In an age obsessed with blazing fast this’s and automatic that’s, it’s easy to get caught up in the how of information – Google can answer your every question 3.41 million times over in a 0.00135th of a second – rather than the depth and breadth of the information. We can forget that most of what’s known was known long before technology reduced our deepest thoughts to 140 characters. To bring a little depth and breadth back to our understanding of horticulture, and to snatch some of the credit back from Wikipedia and place it where it belongs, we present the Horticulture in The Bible series.
The Horticulture in The Bible series roots some of our contemporary understanding of horticultural practices and techniques in one of the earliest and most readily accessible books to speak on the subject – Gardening for Dummies. No, just kidding. The Bible, of course.
Consider the Gospel of Luke, for example. Recording a lesson from Jesus of Nazareth from about the year 30 A.D., Luke writes,
…“A man had a fig tree planted in his vineyard, and he came seeking fruit on it and found none. And he said to the vinedresser, ‘Look, for three years now I have come seeking fruit on this fig tree, and I find none. Cut it down. Why should it use up the ground?’ And he answered him, ‘Sir, let it alone this year also, until I dig around it and put on manure. Then if it should bear fruit next year, well and good; but if not, you can cut it down.’” (Luke 13:6-9, ESV).
While this passage has much to teach theologians, it also has a great lesson for gardeners: root-prune and fertilize your plants that aren’t flowering and fruiting.
Superficially, the problem in this parable is the fruit tree that doesn’t bear fruit. The owner, not wanting to waste orchard space for unproductive trees, wants it removed. The gardener, however, suggests a horticultural technique that he believes will get the tree to bear fruit. He says that he will “dig around it and put on manure”.

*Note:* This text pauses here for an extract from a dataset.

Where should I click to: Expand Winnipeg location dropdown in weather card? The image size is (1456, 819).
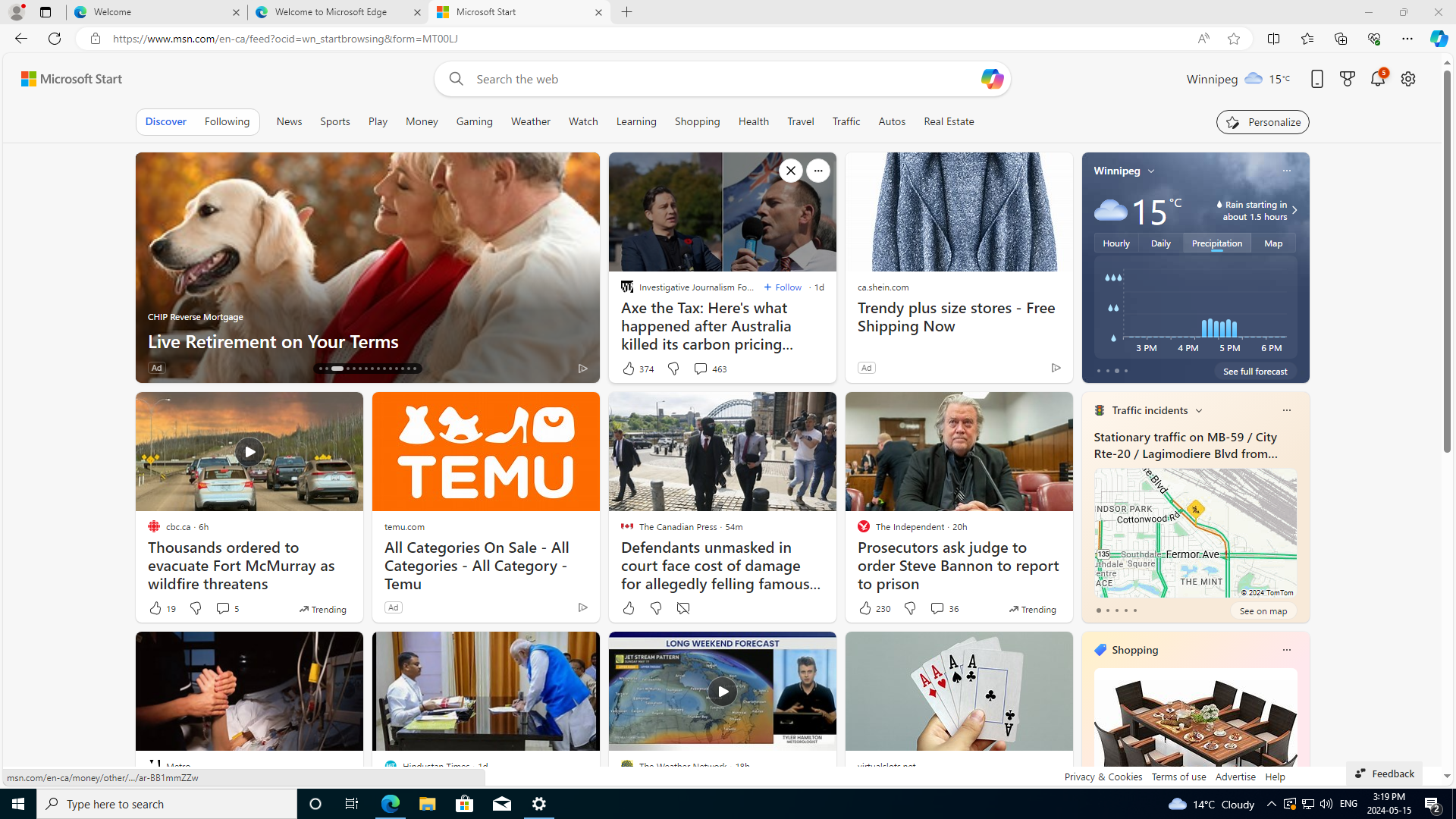tap(1151, 171)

It’s probably well known that manure was and often still is used as a fertilizer. What is less known, however, is what it means to “dig around.” What the gardener was going to do to help the tree bear fruit was to use a technique called root-pruning. With his shovel, he was going to sever a percentage of the feeder roots. These finer roots that are found a few feet from the trunk of trees and shrubs are responsible for taking up the water and nutrients that plants need both to grow and to bloom (and then bear fruit). By cutting them, the gardener was forcing these roots to divide and multiply. Just as when we prune a tree’s branch it divides and produces two new twigs, so it is with the roots. This technique develops a finer and more dense root system which, therefore, is better able to take up more water and nutrients. Nutrients which the gardener added when he put down the manure.
For those of us without fig trees and orchards, how does this lesson help us today? Hydrangeas. Hydrangeas are one of the most popular shrubs on the market today. Along with any number of other flowering trees and shrubs, hydrangeas can lose their flowering vigor after a few years and sometimes will fail to bloom altogether. Do you have an azalea that will only produce a few flowers in the spring? A crabapple that’s all stick when it should be all pink? No need to Google it. Take a lesson from the Bible.